Several studies provided unadjusted estimates of the RRs. Analyzing unadjusted estimates is problematic, since they do not consider differences in case-mix, baseline severity, and other patient characteristics. Thus, we used only adjusted estimates of the RRs for our data synthesis. Even these estimates may be biased. There is no way to correct for all possible confounding in observational designs. Volume and experience with the management of a disease are also important variables to adjust for [7
]. However, even for confounding factors that seem to be very important, their exact impact is not yet fully known, and recent better-quality studies have begun to reveal the inadequacies of previous work [20
]. Studies with adjustments for the most important covariates yielded similar results to the overall meta-analysis, but even here residual confounding cannot be fully excluded. Furthermore, the quality of the data may sometimes have been less than optimal, in particular when the data sources were administrative rather than clinical. Nevertheless, we found no major differences in the results of studies using clinical versus administrative data sources.

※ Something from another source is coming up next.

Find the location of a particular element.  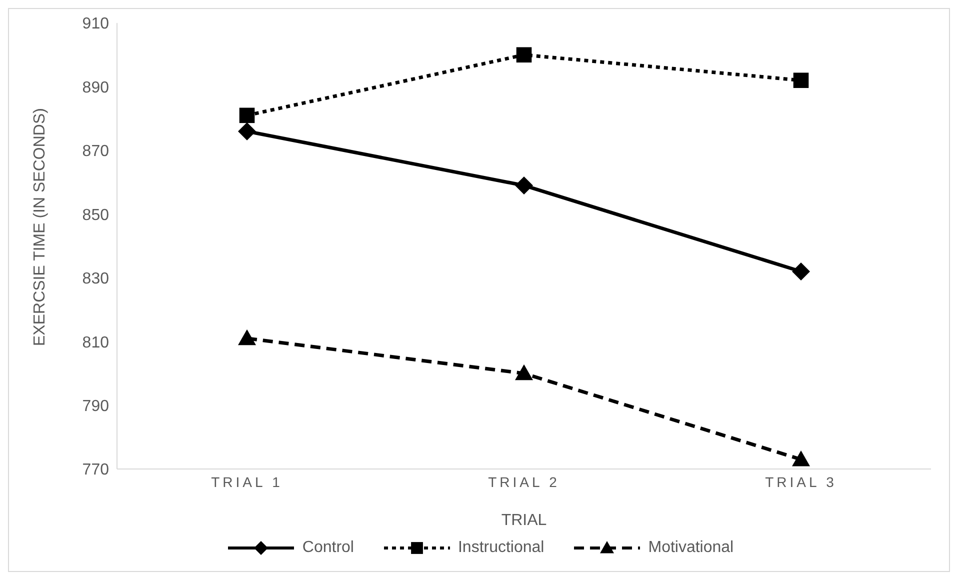

y-tick-label: 810 is located at coordinates (96, 343).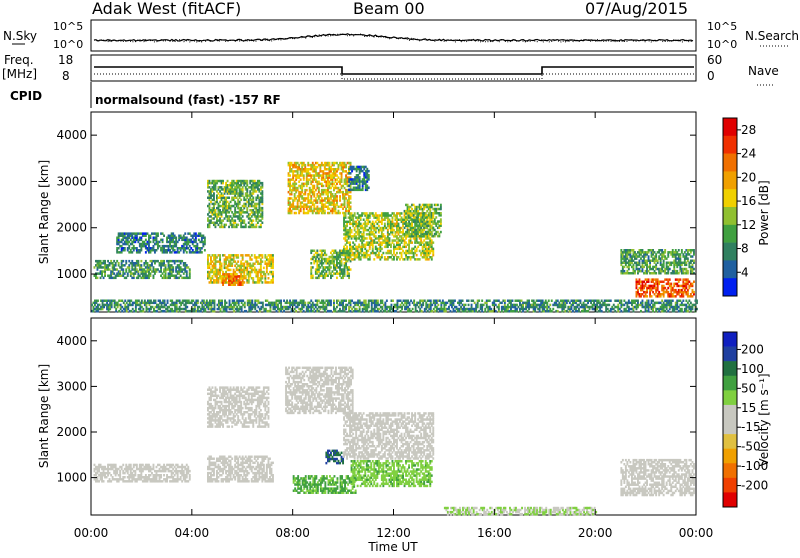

The results of this study may provide enough evidence to fuel the debate on the prospects of academic medicine [21
]. Various scenarios for the future of academic medicine have been proposed, according to which academic medicine may eventually be abolished; may become more driven by public dictates; may become more privatized and corporate; may acquire a more global outlook; or may try to be as fully engaged as possible [21
]. For those proposing that academic medicine can be abolished, our systematic review may be interpreted as evidence that abolishing teaching versus nonteaching distinctions likely will not affect patient outcomes on average. If public pressure becomes more important, academic medicine may focus more on neglected outcomes of indigent populations. A privatized academic medicine scenario may cause the outcomes of certain unprofitable procedures to receive little attention, while other, more profitable conditions may receive a disproportionately large amount of attention.
The net outcome effects of any change in direction of academic medicine are not easy to predict. Our review is largely limited to data from developed countries. Thus, for example, proposing that strengthening academic medicine in developing countries will not improve patient outcomes should not be done lightly. Teaching in a healthcare setting does not affect only patients and only in the immediate term; it is an integral part of medicine with benefits to patients in the long term as well. As such, teaching should be fostered to create better practitioners in the future for both academic and nonacademic centres.